Microsoft Judges DigiNotar SSL Certificates 'Untrustworthy'4:32 PM EST Wed. Sep. 07, 2011
Microsoft has decided all DigiNotar certificates are untrustworthy, and is migrating the compromised SSL certificates to Windows' block list, called the Untrusted Certificate Store .
The move essentially blocks all Windows computers from accepting the Dutch certificate authority’s SSL certificates.
In addition, Redmond also extended support for customers using Windows XP, Windows Server 2003 and all Windows supported third party applications, protecting all Windows systems against possible exploits resulting from the SSL hack.
Microsoft’s Tuesday update revokes the trust of DigiNotar root certificates , which include DigiNotar Root CA, DigiNotar Root CA G2, DigiNotar PkIoverheid CA Overheid, DigiNotar PKIoveheid CA Organisate-G2, and DigiNotar PKIoverheid CA Overheid en Bedrijven.
“We recognize this issue as an industry problem, and we have been actively collaborating with certificate authorities, governments and software vendors to help protect our mutual customers,” Microsoft said in a blog post Tuesday.

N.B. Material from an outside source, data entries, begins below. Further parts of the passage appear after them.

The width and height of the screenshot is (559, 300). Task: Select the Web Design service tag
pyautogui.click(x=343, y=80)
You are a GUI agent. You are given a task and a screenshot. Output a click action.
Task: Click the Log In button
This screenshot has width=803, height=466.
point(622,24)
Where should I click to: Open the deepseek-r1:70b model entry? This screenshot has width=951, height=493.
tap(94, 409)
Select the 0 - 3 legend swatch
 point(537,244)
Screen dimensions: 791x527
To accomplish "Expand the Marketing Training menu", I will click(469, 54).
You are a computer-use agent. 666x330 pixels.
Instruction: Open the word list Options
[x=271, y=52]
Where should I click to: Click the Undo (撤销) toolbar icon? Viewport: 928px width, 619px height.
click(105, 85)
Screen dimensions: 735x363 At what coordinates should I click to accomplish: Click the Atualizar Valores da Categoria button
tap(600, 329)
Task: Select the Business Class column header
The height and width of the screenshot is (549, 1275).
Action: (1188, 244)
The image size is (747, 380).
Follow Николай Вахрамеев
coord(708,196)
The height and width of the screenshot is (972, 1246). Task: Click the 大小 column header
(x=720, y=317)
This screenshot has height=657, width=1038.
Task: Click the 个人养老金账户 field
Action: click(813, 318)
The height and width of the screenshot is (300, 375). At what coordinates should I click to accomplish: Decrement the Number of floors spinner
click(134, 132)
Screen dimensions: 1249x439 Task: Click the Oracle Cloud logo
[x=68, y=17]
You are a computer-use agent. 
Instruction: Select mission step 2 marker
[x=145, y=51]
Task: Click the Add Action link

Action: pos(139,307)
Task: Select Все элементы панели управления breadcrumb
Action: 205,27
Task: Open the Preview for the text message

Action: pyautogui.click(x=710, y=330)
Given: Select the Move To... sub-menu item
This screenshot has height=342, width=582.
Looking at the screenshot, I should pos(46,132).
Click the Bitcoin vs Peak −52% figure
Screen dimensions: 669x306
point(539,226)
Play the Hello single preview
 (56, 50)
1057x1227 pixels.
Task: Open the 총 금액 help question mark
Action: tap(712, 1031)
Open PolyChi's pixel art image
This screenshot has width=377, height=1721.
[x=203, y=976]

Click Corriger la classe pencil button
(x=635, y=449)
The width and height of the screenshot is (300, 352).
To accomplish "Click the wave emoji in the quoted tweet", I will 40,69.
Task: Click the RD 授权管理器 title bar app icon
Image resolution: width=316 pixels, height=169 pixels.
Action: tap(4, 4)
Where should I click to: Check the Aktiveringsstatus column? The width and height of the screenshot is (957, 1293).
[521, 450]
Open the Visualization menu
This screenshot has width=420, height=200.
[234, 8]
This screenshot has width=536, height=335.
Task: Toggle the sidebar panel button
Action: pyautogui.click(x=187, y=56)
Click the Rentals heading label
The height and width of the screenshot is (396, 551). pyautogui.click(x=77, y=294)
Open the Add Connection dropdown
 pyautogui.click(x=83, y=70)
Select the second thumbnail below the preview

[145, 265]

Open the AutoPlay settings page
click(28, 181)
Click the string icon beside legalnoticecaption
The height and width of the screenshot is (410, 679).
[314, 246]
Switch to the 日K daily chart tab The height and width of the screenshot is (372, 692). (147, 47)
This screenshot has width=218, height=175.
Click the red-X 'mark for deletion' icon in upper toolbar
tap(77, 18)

DigiNotar announced last week that it experienced a massive SSL hack that had compromised certificates for a wide swath of domains, including Google.com.
The Dutch certificate authority set about revoking hundreds of the fraudulent SSL certificates. However, others apparently fell through the cracks when DigiNotar said last week that it had overlooked SSL certificates for Google.com, as well as Mozilla, and Microsoft and others, in an attack appearing to be sourced from Iran.
An independent audit commissioned by the Dutch government, conducted by security firm Fox-IT, revealed that the Google accounts of around 300,000 Iranians had been compromised by the SSL hack , in what some suspect was an Iranian government attempt to spy on its citizen’s web activities, according to the report.
Cyber criminals who hack into digital certificates could impersonate legitimate domains such as Google.com and redirect traffic to the bogus sites in order to spy on Web activities or steal login credentials, credit cards or other personal information that the victims entered.
News of the widespread SSL certificate compromise prompted high-profile customers such as Google, Microsoft and Mozilla to blacklist hundreds of DigiNotar-issued SSL certificates last week.
And security researchers contend that the fallout manifested by a mass customer blacklisting likely spelled the beginning of the end for the Dutch CA.
“It’s game over for DigiNotar,” said Andrew Storms, director of security operations at security firm nCircle, in an e-mail. “Very soon they will officially no longer be a valid entity to issue certificates.”
The hack could have far-reaching implications for the Netherlands. The Dutch government publicly announced Tuesday that DigiNotar’s certificates were not to be trusted and expanded an investigation in order to determine if the hack had compromised the country’s citizens when they were filing income taxes online.
Among its myriad of customers, DigiNotar provided SSL services for DigiD, a Dutch government site that enabled citizens to access a slew of online services, including filing taxes, registering for universities and donating organs.
Meanwhile, Microsoft said that it would not extend the update to Dutch users for at least a week—a delay that could potentially give the Dutch government enough time to update their web sites, Storms said.
NEXT: Implications Of SSL Hack Severe For Dutch Government
"The problem for the Dutch online infrastructure is very serious,” Storms said. “I’m sure the Dutch government is learning a hard, but important lesson from this ongoing-fiasco. Trusting DigiNotar’s critical online infrastructure role without spending the time to independently audit their operations has undoubtedly cost the Dutch government a lot of time and money. It has certainly caused a great deal of international embarrassment.”
Meanwhile, DigiNotar doesn’t appear to be the only compromised CA. An Iranian hacker known as ComodoHacker, responsible for SSL hacks against DigiNotar and certificate authority Comodo earlier this year, posted a message on pastebin.com also claiming to have accessed four other CAs, including GlobalSign.
“I still have access to 4 more CAs, I just named one and I re-name it: GlobalSign, StartCom was lucky enough, I already connected to their HSM, got access to their HSM, sent my request, but lucky Eddy (CEO) was sitting behind HSM and was doing manual verification,” ComodoHacker said in the blog post .
The admission compelled the U.K.-based certificate authority GlobalSign to temporarily cease issuing SSL certificates while it launched an investigation. The CA enlisted the help of DigiNotar security auditor Fox-IT to determine the validity of ComodoHacker’s claims and the extent, if any, of the compromise.
“GlobalSign takes this claim very seriously and is currently investigating,” GlobalSign said in a blog post Tuesday. “As a responsible CA, we have decided to temporarily cease issuance of all Certificates until the investigation is complete. We will post updates as frequently as possible. We apologize for any inconvenience.”